Okay, but none of them might have an advantage or disadvantage for your drug that you're aware of?

The advantage is that we know that they are relatively safe, these injections that cost $35,000 to $40,000 a year. The ones that we've chosen are extremely safe. We've excluded the ones that are not safe, and we've also chosen them because they do not have an effect on the primary outcome measure.

Okay, very good. One question for Jim. With the ALS stated that is going to be presented at the end of this month, what specifically will they report on? Will it just be a subset of the stuff? How full or detailed will be analysis be?

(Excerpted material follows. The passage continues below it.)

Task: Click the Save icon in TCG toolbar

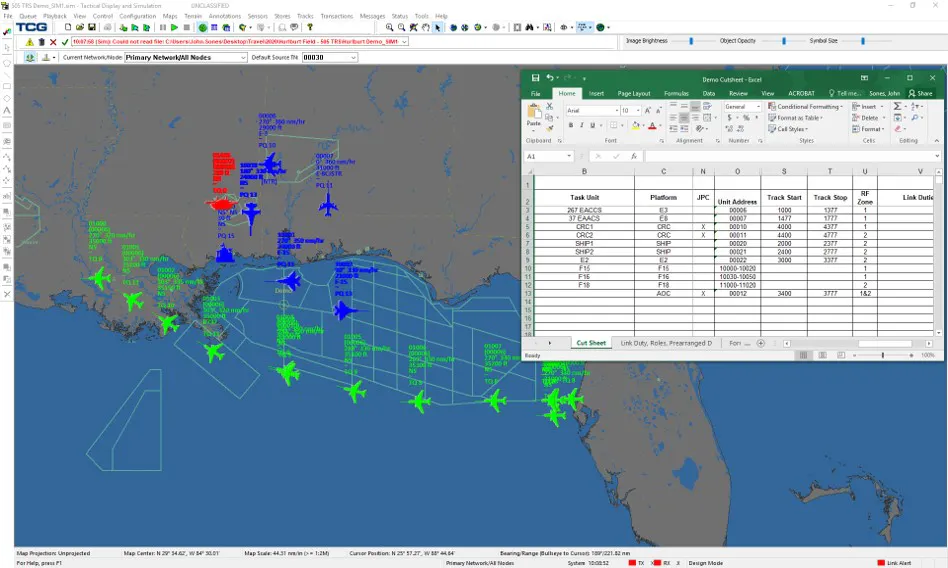Action: coord(92,28)
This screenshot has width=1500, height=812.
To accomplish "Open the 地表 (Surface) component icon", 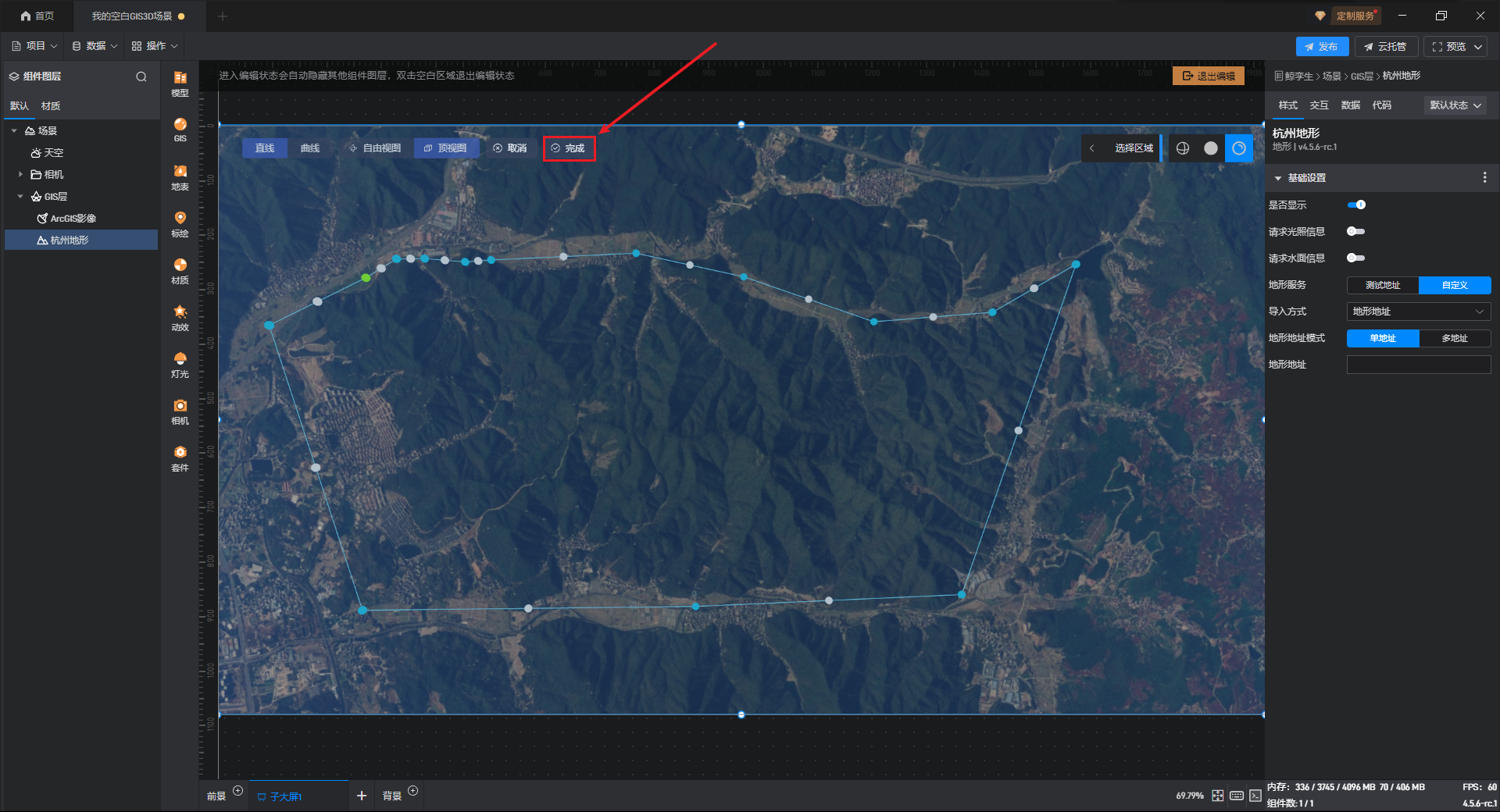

Yes. Thanks, Keay, for asking that question about what will be presented at the international symposium. It is our understanding that PNA will present the data from all 10 patients for the open label trial that they are currently conducting. So, that would be all the patients that they had planned to study in this Phase I/II clinical trial.

Okay, very good. We look forward to that. Thanks.

Yes, we do, as well, look forward to it.

(Operator Instructions) I am showing no further questions in the queue. This will conclude our question and answer session. I would now like to turn the conference back over to Dr. Jim Kuo for any closing remarks.

I'd like to thank everyone once again for joining our call. It's wet here where we are, and we hope it's drier where you are. So, thanks again.

The conference has now concluded. Thank you for attending today's presentation.